__Source document__
####################

State senators from San Francisco and San Diego announced Thursday a bill to create a new gender marker for people to more accurately describe what gender they feel best describes them on state-issued identification documents.
Sens. Scott Wiener, D-San Francisco, and Toni Atkins, D-San Diego, introduced Senate Bill 179, which would establish a “nonbinary” marker.
Wiener said in a statement:
“Our trans brothers and sisters are under attack in far too many parts of this country and this world…Now, more than ever, California must lead on trans inclusion and ensure that our entire community can live with dignity and respect. This legislation is an overdue step forward.”
The new marker would allow more transgender, intersex and nonbinary residents to get state identification that reflects how they describe themselves, according to the senators.
People who say they are nonbinary describe themselves as neither male nor female. Intersex individuals have sex characteristics, such as genitals, that are different than typical bodily characteristics of males and females.
The bill proposes to create a nonbinary marker for birth certificates, driver’s licenses, identity cards and gender-change court orders.
The new law would also make it easier for people to apply for a change to their gender on state identity documents.

####################

__Excerpted data__

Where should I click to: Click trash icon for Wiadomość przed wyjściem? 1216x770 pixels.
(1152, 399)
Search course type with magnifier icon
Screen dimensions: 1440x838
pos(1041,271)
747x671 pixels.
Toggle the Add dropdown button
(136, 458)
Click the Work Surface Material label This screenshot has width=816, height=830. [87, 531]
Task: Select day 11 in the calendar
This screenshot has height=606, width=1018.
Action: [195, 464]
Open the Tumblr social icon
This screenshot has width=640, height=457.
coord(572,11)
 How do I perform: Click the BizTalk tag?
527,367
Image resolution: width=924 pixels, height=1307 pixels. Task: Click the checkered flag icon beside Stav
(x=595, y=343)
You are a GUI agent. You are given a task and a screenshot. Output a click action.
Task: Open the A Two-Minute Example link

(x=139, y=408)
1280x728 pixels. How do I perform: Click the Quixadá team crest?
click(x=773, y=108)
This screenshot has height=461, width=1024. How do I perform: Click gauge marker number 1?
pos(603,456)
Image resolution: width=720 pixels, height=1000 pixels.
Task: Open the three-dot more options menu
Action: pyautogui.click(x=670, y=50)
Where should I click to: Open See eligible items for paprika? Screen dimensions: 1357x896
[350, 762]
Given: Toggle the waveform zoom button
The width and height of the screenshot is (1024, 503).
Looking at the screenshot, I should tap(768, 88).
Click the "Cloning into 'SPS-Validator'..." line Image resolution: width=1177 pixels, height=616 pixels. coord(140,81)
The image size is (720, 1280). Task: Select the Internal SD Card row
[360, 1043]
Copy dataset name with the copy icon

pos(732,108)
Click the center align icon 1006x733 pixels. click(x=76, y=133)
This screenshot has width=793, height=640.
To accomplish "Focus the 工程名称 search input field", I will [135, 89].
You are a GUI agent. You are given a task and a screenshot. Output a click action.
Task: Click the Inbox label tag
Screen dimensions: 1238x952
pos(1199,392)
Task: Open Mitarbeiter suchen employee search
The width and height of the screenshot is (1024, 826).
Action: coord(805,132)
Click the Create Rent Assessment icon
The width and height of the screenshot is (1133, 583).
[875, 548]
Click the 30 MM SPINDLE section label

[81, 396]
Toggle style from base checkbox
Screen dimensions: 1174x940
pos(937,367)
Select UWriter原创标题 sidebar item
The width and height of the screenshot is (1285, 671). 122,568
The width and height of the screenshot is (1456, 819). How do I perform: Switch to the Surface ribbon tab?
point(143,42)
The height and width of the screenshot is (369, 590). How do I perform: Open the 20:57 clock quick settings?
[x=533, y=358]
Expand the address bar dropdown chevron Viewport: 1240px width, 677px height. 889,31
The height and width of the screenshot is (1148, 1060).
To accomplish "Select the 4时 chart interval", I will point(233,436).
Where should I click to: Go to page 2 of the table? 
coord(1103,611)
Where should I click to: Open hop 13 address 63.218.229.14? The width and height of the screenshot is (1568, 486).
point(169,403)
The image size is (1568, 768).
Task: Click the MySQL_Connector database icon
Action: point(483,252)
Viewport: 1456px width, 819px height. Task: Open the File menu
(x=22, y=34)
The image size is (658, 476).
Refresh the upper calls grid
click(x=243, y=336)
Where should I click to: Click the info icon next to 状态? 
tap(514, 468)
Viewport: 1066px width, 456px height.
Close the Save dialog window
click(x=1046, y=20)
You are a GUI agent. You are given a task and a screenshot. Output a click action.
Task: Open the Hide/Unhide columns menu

####################

__Required action A__
Copy the part of the nonbinary marker article that begins at the words "Wiener said in" and stops after "males and females.".
__Required action B__
In the article on the nonbinary marker bill, what reason does Wiener give for California to pass this legislation? Answer in one to three sentences.
__Required action C__
Resume the article about the nonbinary gender marker bill, starting after its final sentence.

__Response area A__
Wiener said in a statement:
“Our trans brothers and sisters are under attack in far too many parts of this country and this world…Now, more than ever, California must lead on trans inclusion and ensure that our entire community can live with dignity and respect. This legislation is an overdue step forward.”
The new marker would allow more transgender, intersex and nonbinary residents to get state identification that reflects how they describe themselves, according to the senators.
People who say they are nonbinary describe themselves as neither male nor female. Intersex individuals have sex characteristics, such as genitals, that are different than typical bodily characteristics of males and females.

__Response area B__
Wiener says trans people are under attack in far too many parts of the country and the world. Because of this, he says, California must lead on trans inclusion and make sure the entire community can live with dignity and respect. He calls the bill an overdue step forward.

__Response area C__
Current law requires a person to get a sworn statement from a physician to certify the extent of the medical treatment done to change their gender. The new law would remove that requirement.
Current law also requires a person to appear in court to change their gender even if no one objects to the person’s petition. The new law would remove that requirement as well.
If someone does file a timely objection, however, then the person would need to appear in court.
Finally, the new law would create a process for youths to apply for a change to their gender identity on their birth certificates.
Atkins said in a statement:
“Our society is becoming more enlightened every day about gender identity…It’s time for our state to make it easier for transgender Californians and those who don’t conform to traditional notions of gender to have state-issued identification documents that reflect who they truly are.”